Passage to read.
>>>>

It has become my custom to watch Tubi on my phone while the kids watch their programs and play their video games on the TV. Sometimes I'll start two or three movies at a time and switch them around as I'm doing laundry or cooking dinner through the week. Does this make it hard to follow the plots? Am I missing critical subtext? Disrupting the flow of the narrative? These aren't those kinds of movies, baby. I usually start 4-5 movies on a Monday afternoon and wrap all them sumbitches up by Sunday night. And it's Sunday night. And I ain't going to church. Where we're going, we don't need plots.
ROME, ARMED TO THE TEETH aka THE TOUGH ONES (1976)
If you ever wanted to watch Will Ferrell beat the shit out of The Strokes, then boy do I have good news for you! The opening credits established this early on as very much my kinda thing. That funky score! The fonts! The car chases! What we have here is your usual psychopathic cop driven by the urge to do violence to crooks. So he does. Then the crooks kidnap his liberal girlfriend and threaten to toss her into a car compactor. Things escalate from there in typical Italian grindhouse fashion. All of the crooks seem to be physically handicapped in some way, and our hero is a monstrous asshole. The streets run red with marinara. It's fun!

<<<<

List of tasks.
1. Answer these questions about the post on watching Tubi movies:
(a) On what device does the writer watch Tubi?
(b) How many movies does the writer usually start on a Monday afternoon?
(c) What do the crooks threaten to toss the kidnapped girlfriend into?
2. Write out again, word for word, the part of the post on watching Tubi movies that opens with the words containing "It has become" and closes with "TOUGH ONES (1976)".

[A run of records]
>>>>

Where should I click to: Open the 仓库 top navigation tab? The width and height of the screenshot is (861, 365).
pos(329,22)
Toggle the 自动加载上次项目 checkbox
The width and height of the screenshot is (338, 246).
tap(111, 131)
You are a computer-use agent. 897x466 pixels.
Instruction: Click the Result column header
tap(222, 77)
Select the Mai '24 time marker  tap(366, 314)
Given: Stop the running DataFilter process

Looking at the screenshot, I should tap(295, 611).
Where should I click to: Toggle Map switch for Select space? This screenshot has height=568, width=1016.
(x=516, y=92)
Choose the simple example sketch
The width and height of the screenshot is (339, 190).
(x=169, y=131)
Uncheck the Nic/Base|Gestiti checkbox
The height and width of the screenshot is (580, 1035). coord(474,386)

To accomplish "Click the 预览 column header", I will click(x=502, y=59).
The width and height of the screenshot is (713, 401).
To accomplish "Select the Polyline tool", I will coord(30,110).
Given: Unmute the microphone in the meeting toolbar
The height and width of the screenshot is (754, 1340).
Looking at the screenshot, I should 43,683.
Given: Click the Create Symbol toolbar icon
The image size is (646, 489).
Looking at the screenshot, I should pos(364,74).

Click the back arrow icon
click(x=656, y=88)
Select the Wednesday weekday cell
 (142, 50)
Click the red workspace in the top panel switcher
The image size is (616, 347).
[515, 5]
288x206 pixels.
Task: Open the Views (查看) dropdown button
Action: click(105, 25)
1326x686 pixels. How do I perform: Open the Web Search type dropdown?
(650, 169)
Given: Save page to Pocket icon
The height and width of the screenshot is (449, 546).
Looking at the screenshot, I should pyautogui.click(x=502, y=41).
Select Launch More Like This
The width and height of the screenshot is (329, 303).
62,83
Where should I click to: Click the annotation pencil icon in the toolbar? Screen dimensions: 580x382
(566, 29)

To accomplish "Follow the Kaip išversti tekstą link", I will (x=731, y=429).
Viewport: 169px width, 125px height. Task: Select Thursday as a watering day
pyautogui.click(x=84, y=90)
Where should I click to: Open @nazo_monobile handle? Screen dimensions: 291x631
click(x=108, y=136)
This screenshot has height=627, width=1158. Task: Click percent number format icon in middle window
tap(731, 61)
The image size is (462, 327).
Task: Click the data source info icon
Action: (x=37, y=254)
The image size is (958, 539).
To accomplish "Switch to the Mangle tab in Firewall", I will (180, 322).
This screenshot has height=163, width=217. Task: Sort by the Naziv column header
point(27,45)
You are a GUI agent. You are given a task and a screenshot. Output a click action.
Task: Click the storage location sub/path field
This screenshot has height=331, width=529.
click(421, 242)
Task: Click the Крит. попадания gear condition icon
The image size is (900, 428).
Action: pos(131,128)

<<<<

Expected answers.
1.
(a) A phone
(b) 4-5
(c) A car compactor

2.
It has become my custom to watch Tubi on my phone while the kids watch their programs and play their video games on the TV. Sometimes I'll start two or three movies at a time and switch them around as I'm doing laundry or cooking dinner through the week. Does this make it hard to follow the plots? Am I missing critical subtext? Disrupting the flow of the narrative? These aren't those kinds of movies, baby. I usually start 4-5 movies on a Monday afternoon and wrap all them sumbitches up by Sunday night. And it's Sunday night. And I ain't going to church. Where we're going, we don't need plots.
ROME, ARMED TO THE TEETH aka THE TOUGH ONES (1976)